Kılıçdaroğlu’nun başlattığı “Adalet Yürüyüşü” iktidarın sinirlerini germeye başladı. Cumhurbaşkanı’nın “hükümetin lütfu ile yürüyorlar” sözü ilginçtir. Tıpkı yargıya müdahale ediyorsunuz, sizi de çağırırlar, ifadesi gibi.. Üst üst yapılan açıklamalar iktidarın yürüyüşçülere karşı kıpır kıpırlığının işaretleri.. Ne yapsak da buna bir son versek düşüncesi gezinip duruyor.
Özgürlüklerin sınırı, diğer kişi özgürlüklerinin sınırında biter, örneği çok sık kullanılır. Bu yanlıştır, sadece yasalarda kayıtlı olmayan özel durumlar için düşünülebilecek bir kıyaslamadır.
Özgürlüklerin sınırını sadece anayasalar, yasalar belirler. Diyelim bir ülkeyi yönetenin özgürlük anlayışı dar, sınırı çok ince ise, hapşırmayı bile kendi özgürlüğüne bir sataşma / saldırı olarak görebilir.

Özgürlüğü lütfetmek

Bu nedenle herkesin sınırını belirleyecek olan, herkese eşit uzaklıkta olması gereken yasal ve anayasal özgürlüklerden bahsedebiliriz ancak.
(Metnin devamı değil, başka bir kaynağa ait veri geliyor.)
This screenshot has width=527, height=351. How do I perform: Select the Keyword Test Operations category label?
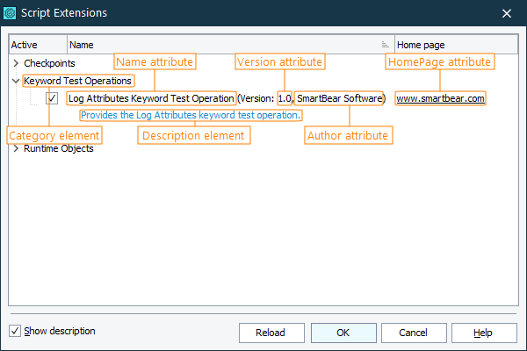click(x=78, y=81)

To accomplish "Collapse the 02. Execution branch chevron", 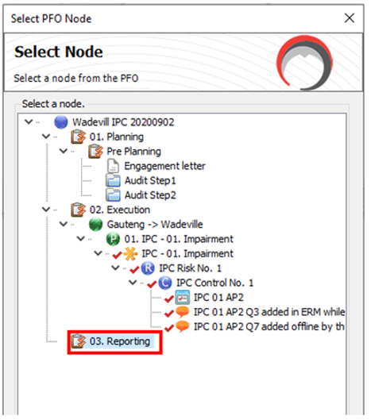I will click(46, 209).
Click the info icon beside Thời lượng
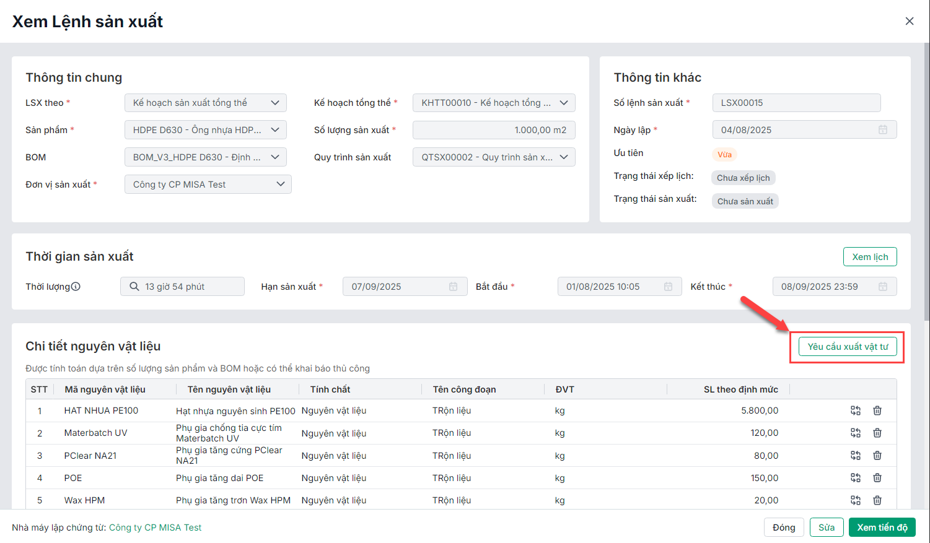Viewport: 930px width, 543px height. point(76,287)
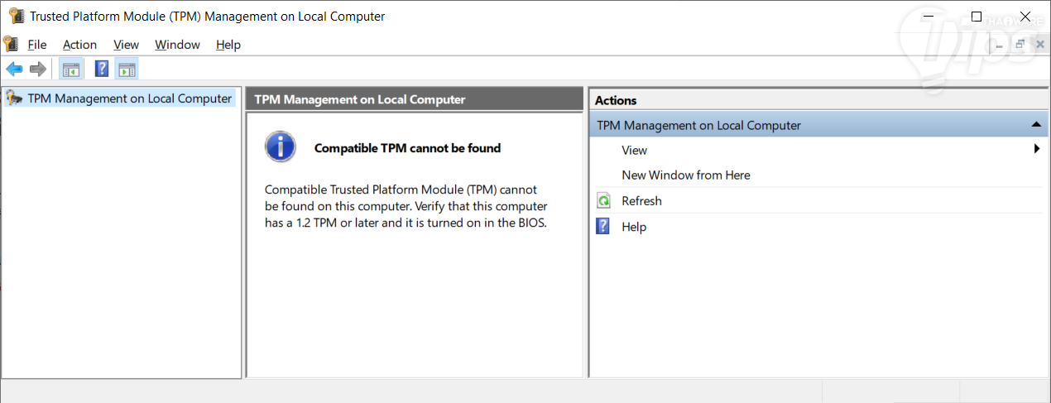Image resolution: width=1051 pixels, height=403 pixels.
Task: Click the blue question mark toolbar icon
Action: click(102, 70)
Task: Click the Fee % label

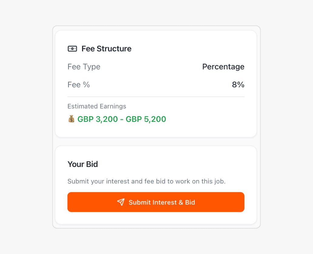Action: [79, 85]
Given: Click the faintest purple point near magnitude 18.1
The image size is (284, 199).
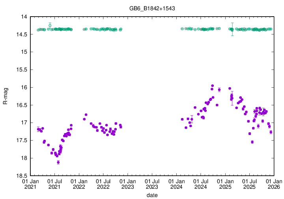Looking at the screenshot, I should [58, 162].
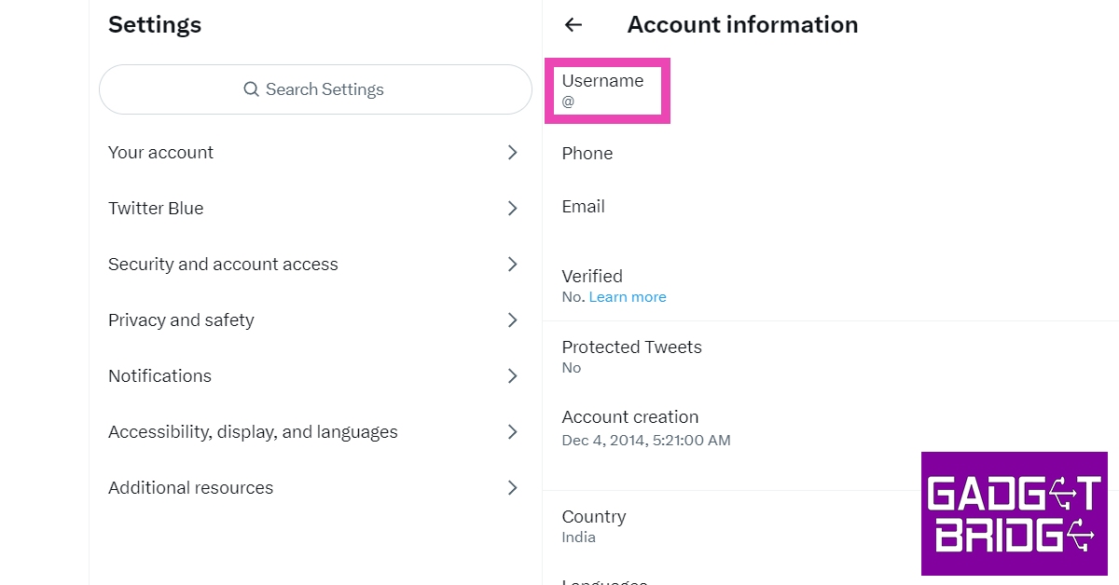Open the Your account settings menu
This screenshot has width=1119, height=585.
pos(161,153)
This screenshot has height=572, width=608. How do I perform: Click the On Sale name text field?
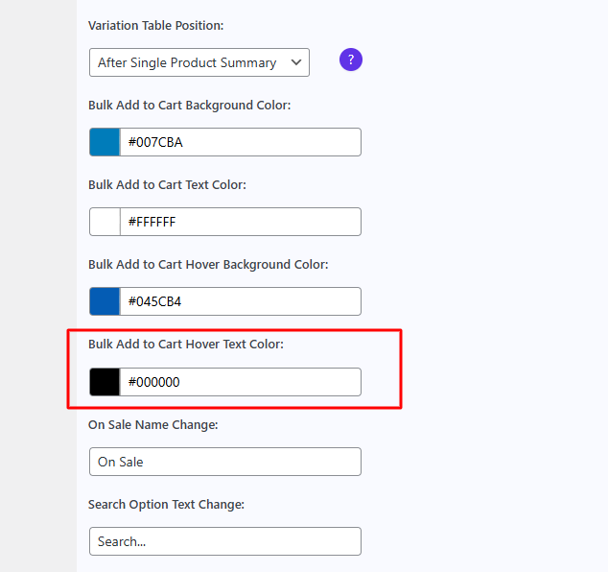click(224, 462)
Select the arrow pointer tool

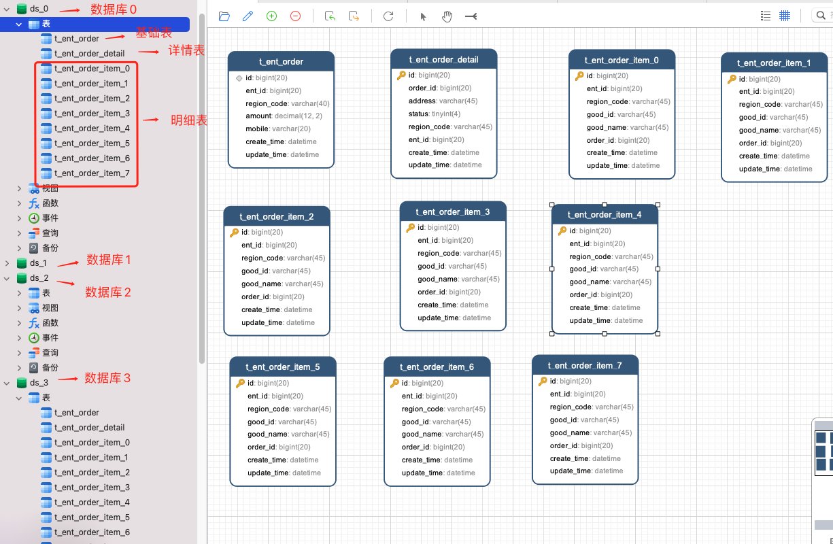(x=423, y=16)
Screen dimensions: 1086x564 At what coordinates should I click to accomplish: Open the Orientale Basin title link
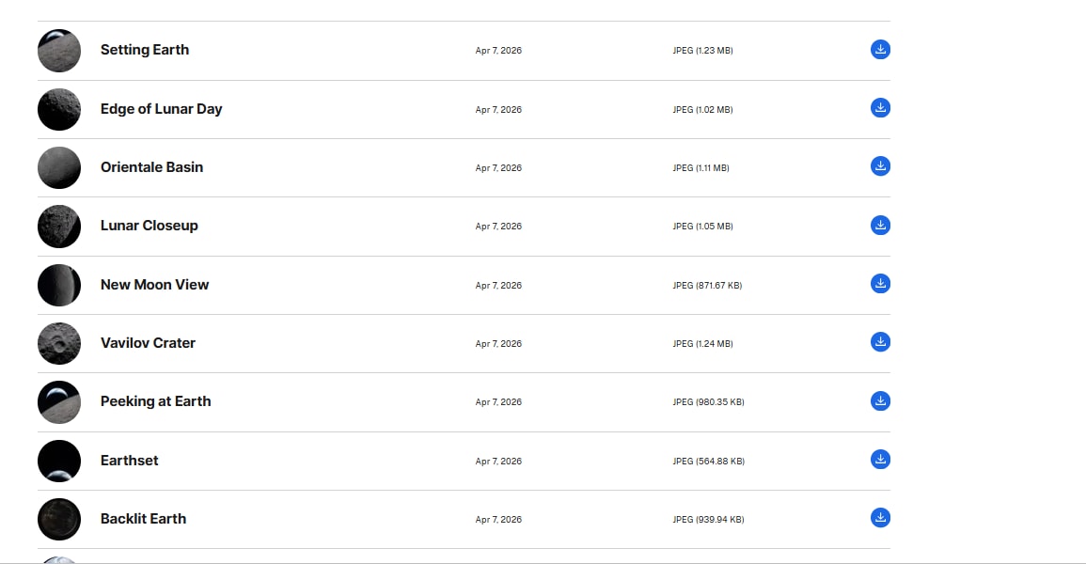coord(151,167)
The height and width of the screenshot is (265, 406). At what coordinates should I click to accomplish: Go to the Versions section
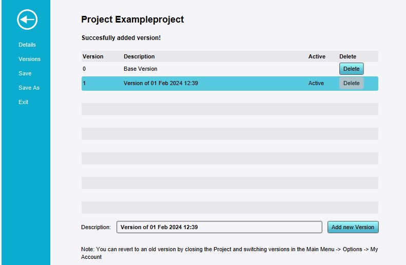29,59
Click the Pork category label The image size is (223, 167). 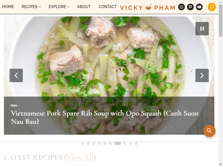pos(14,105)
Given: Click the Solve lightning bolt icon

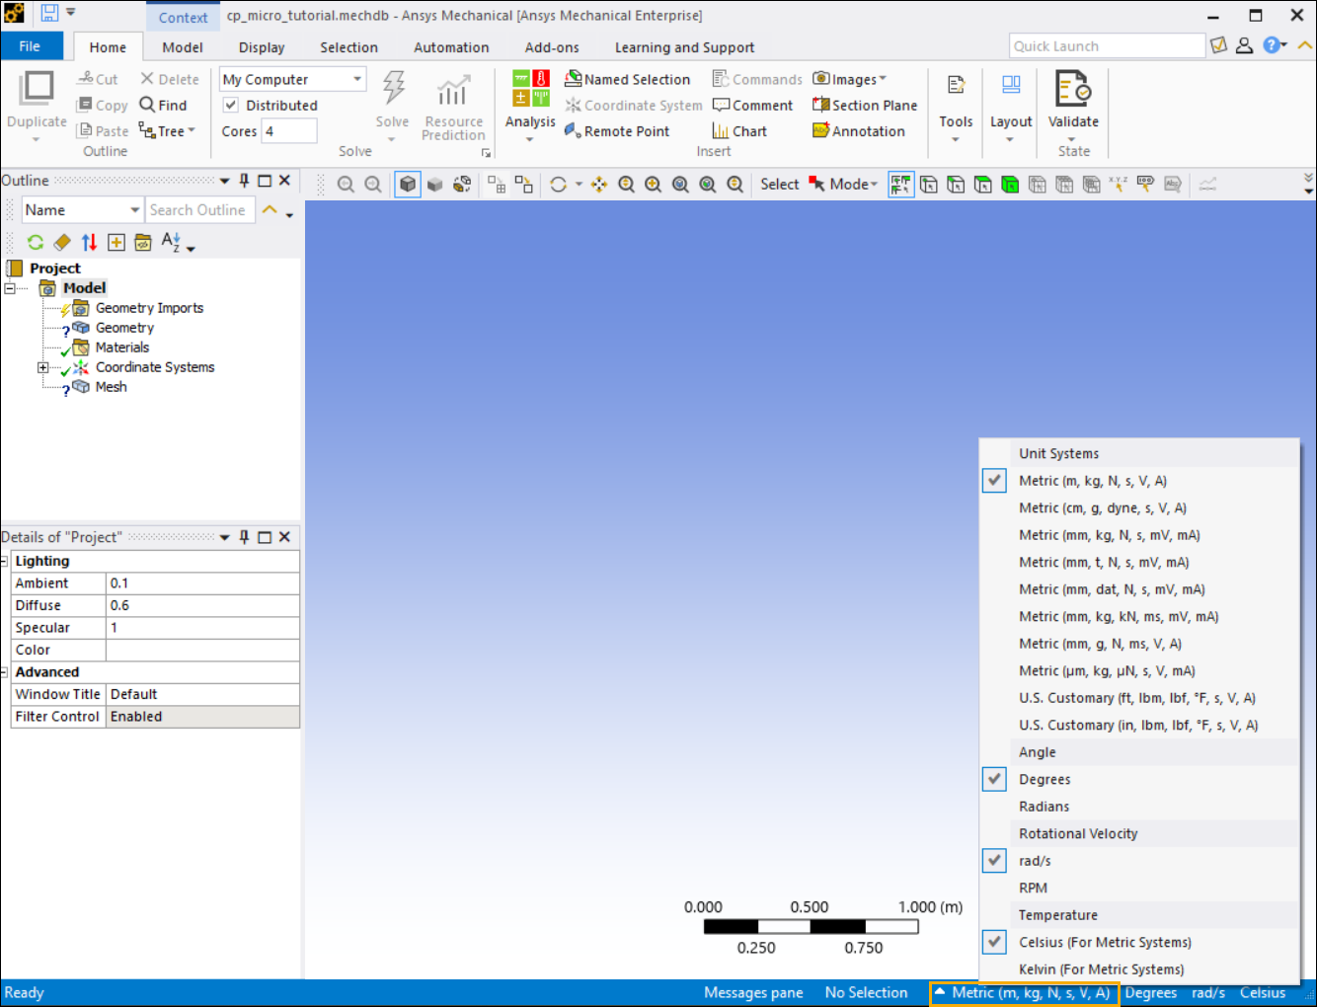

Ama biliyoruz ki, yöneticiler anayasal özgürlükleri ve hakları da kendi anlayışlarına göre yorumlayabilmekte ve ak ile kara tablosu ortaya çıkabilmektedir.
Hele bir ülkenin yönetimi yargı gibi kurumları tamamen denetimi altında tutuyorsa, tüm ülkede anayasal yerine, yönetimin özgürlük anlayışı ve sınırları geçerli olur.
 Yönetim anayasal bir hakkın kullanımını, kendilerinin bir lütfu olarak görür. Lütfun da bir sınırı vardır, sabır devreye girer, her sabrın da bir sonu vardır.
Bakalım uzun yürüyüş boyunca neler yaşayacağız.

“İktidar Yürüyüşü”

Yönetimin sinirliliği, yürüyüşün toplumdan destek bulmasıyla ilişkilidir, diyebiliriz. Yürüyüş, Referandum’un Hayırcı güçlerini canlandırdı. Daha doğrusu bu güçlerin canlı ve ayakta olduğunu anımsattı.
Kendiliğinden oluşan Hayır “cephesi”nin önümüzdeki seçimlere kadar uzun ince bir yolu var.
Dünkü yazımda Adalet Yürüyüşü’nün bu bakışa sahip oması gerektiğini belirtmiştim.
Adalet Yürüyüşü’nün, bir “İktidar Yürüyüşü” kapsamında düşünülmesi gerekir. Bunun bir işaret fişeği.
Şunun şurasında yerel seçimlerin yapılacağı Mart 2019’a 20 ay kalmıştır.
Başarı ancak yoğun bir emek, müthiş bir çalışkanlık, çok iyi bir strateji ile kazanılablir.
Ağacın altına yatıp armudun ağzına düşmesini bekleyenlerin bulabileceği hiç bir şey yoktur. Zaten “kurulu partilere” bir tepki ve tabanda yeni arayışlar var.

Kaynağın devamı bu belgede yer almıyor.